Downtown's population grew more than any place in Shelby County from 2000 to now, the report said. The area is unmatched in the region for work and play, and it does all this in six square miles, only two percent of the county's entire landmass.
Downtown fell on hard times after the assassination of Dr. Martin Luther King. Jr. in 1968. Businesses were boarded up, and residents raced to the suburbs. Signs of life returned in the 1980s; Beale Street was reopened, and some urban pioneers moved onto South Main. Progress was slow throughout the 1990s, but momentum mounted, the boom began, and that's good news for the entire city, said DMC President Paul Morris.
"I really, truly believe that [the growth of] Downtown is one of the most efficient and effective ways to save our city," Morris said. "I know that sounds like I'm exaggerating, but we strongly need new citizens in Memphis. And we need to retain the talent and the people that we have here now. Downtown is performing in that regard."

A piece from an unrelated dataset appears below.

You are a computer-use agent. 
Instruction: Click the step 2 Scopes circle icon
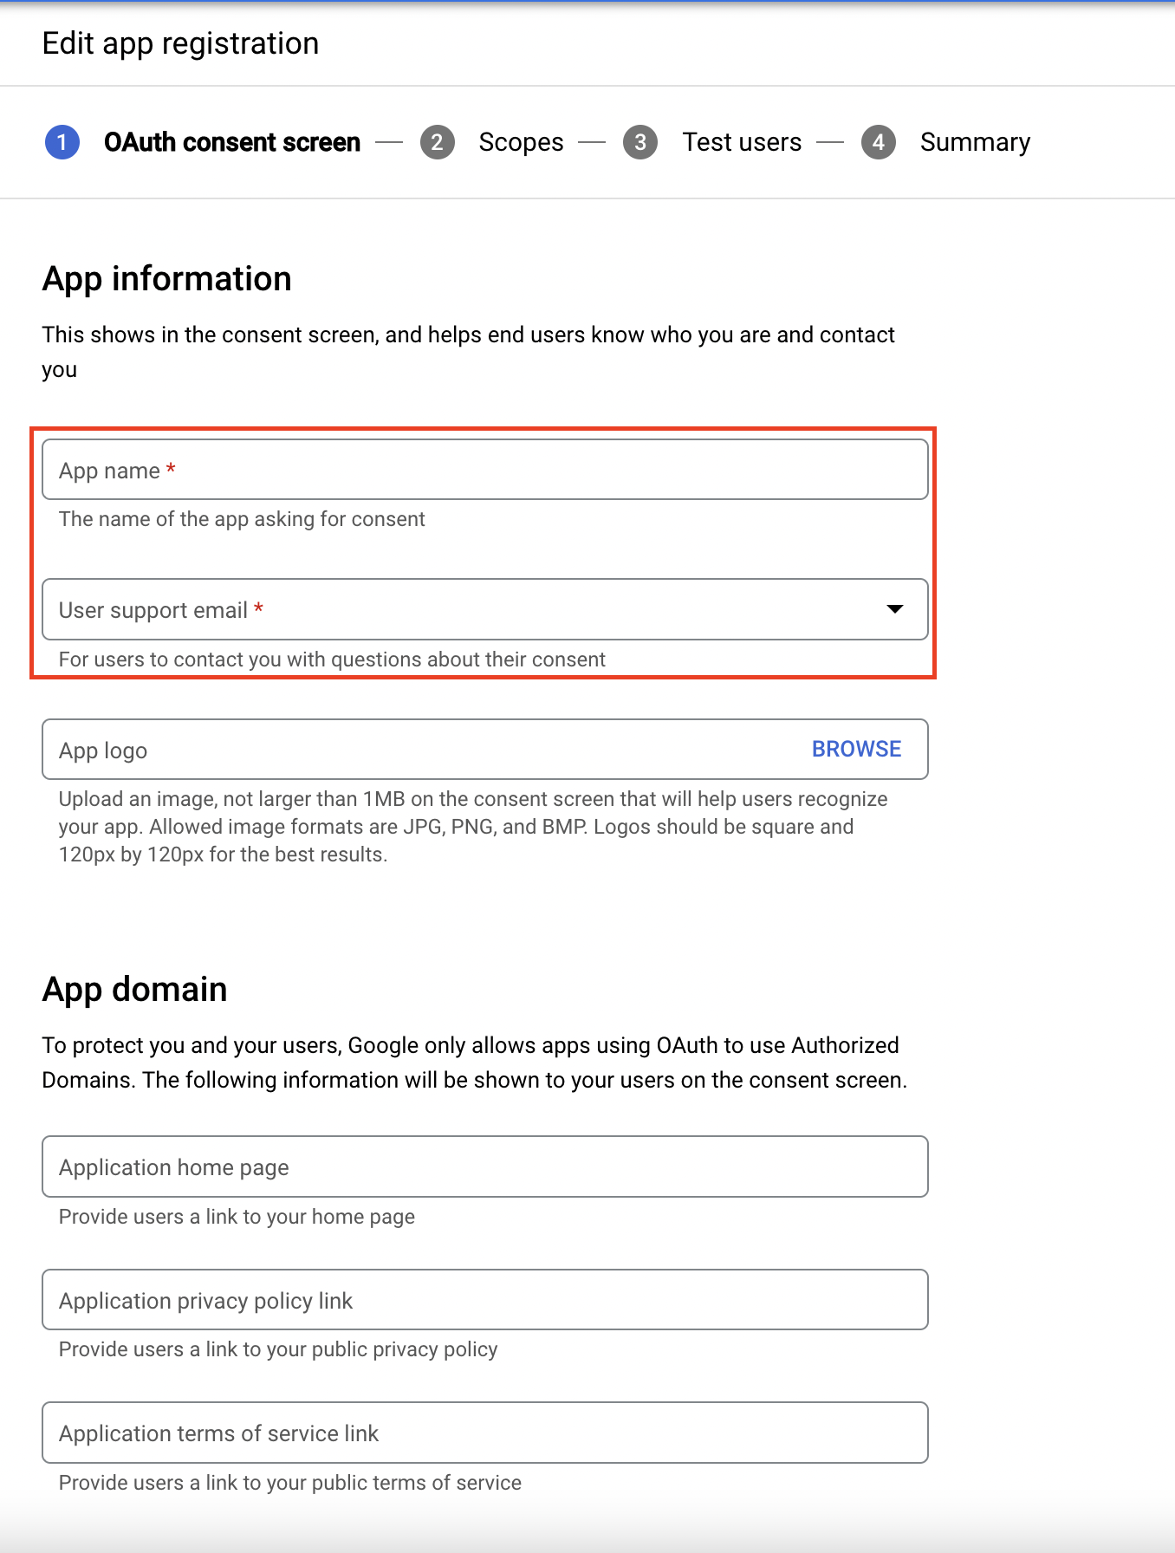click(438, 142)

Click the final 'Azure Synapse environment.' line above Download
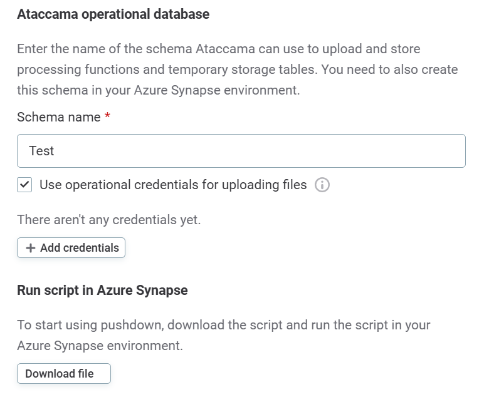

And Downtown's fireworks show isn't over. The report says $294 million worth of new attractions have either just opened Downtown or are on the way. That list includes Bass Pro Shops, Beale Street Landing, and the Main Street to Main Street bike and pedestrian path.
But a "tremendous amount of challenges" remain for Downtown, Morris said.
"This report shows a lot of the successes, but [the DMC] spends 99 percent of our time focused on the problems," he said. "That's our purpose, to solve the problems, not just to celebrate the successes."
Many blighted properties pock the city's sprawling Downtown landscape. The DMC is trying to increase the cost of holding blighted property and decrease the cost of redevelopment.
Downtown also shows a weak demand for office space, mainly because of competition from suburban office centers. Some of the vacant space Downtown has been successfully converted to residences, Morris said. But the Downtown market is also seeing organic growth from existing companies.